Step 1: Predicting a Line

In this project, you’ll meet three “neural network brains” which we call in the business Multi-layered perceptrons, that all try to copy the same line, but behave very differently.

First, there is a super tiny brain: 1 layer with just 1 neuron.

  1. It is so simple that it basically learns only a flat line (just a bias), so it cannot bend to follow the curve at all.

Next, there is a medium brain: 4 layers with 4 neurons each.

  1. This one is smart enough to learn the shape of the curve where it has training points, but when you ask it to predict far away from the data, we can see its guesses (yellow) are very different from the actual data (green).

Finally, there is the huge brain: 10 layers with 128 neurons.

  1. Now the brain is so powerful that it starts to “overthink” the data, drawing a jagged, wiggly line that goes exactly through noisy points instead of following the nice smooth curve underneath. That wiggly behavior is called overfitting. Its the equivalent of memorizing training points.


Step 2: Predicting a Curved Line

Simple brain: 1 layer with 4 neurons.

  1. It is only strong enough to learn something close to a straight line, so it captures just the overall tilt of the data and misses the curves.

Medium brain: 4 layers with 4 neurons in each layer.

  1. This one is powerful enough to match the whole curve where it has training points, but when you ask it to predict far outside that region, its guesses become poor because it never really “understood” the function there, it just learned to interpolate between known points.

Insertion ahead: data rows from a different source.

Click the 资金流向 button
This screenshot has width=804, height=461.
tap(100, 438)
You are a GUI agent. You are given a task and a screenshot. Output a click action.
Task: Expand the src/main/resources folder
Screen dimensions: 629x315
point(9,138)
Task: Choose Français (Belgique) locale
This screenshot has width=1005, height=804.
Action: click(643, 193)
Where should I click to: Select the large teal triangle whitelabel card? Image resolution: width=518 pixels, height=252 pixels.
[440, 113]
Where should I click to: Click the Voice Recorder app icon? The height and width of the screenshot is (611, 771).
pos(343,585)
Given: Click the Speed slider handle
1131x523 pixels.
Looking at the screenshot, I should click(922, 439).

Finally, there is a huge brain: 10 layers with 128 neurons per layer.

  1. It becomes so expressive that it starts to overfit, doing extremely well on the training data while getting much worse on the test data.
  2. Although the data points are more spread out and it's harder to see the the overfitting as a jagged line in the curve plot we can look at the training vs. test loss plot instead.
  3. The Training loss keeps going down while the test loss stays pretty similar, showing that the network is memorizing instead of truly learning the underlying polynomial.

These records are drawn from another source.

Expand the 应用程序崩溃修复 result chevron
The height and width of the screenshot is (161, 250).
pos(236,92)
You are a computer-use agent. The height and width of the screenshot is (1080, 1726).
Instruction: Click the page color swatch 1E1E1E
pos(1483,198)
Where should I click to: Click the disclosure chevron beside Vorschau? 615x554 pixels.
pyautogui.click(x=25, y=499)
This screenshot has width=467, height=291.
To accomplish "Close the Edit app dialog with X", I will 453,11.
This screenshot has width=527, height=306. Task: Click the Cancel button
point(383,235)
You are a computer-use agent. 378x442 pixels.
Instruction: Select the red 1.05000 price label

Step 3: Taking a Step Back

We learned that neural networks can all be trained on the same polynomial but behave very differently depending on their size and depth. A small 1‑layer, 4‑neuron network mostly behaves like a linear model and cannot capture the curved shape of the polynomial, so it underfits.

A medium 4‑layer, 4‑neuron network has enough capacity to match the polynomial well on the region where it sees training data, but its predictions become unreliable once we move outside that range, showing that good in‑distribution performance does not guarantee good extrapolation.

A large 10‑layer, 128‑neuron network has so much capacity that it begins to overfit: the training loss keeps dropping while the test loss stops improving or even gets worse, even though the function plots may still look smooth because the data points are far apart.

Just as a side here: Neural net size depends on the problem! As we saw a 1-layer, 4-neuron network is perfect for straight lines, but too small for curves.

Overall, this shows that picking an architecture is a balance: too small of a network and it will not learn the function; big enough and it learns the function on the data range; too big and it memorizes the training set.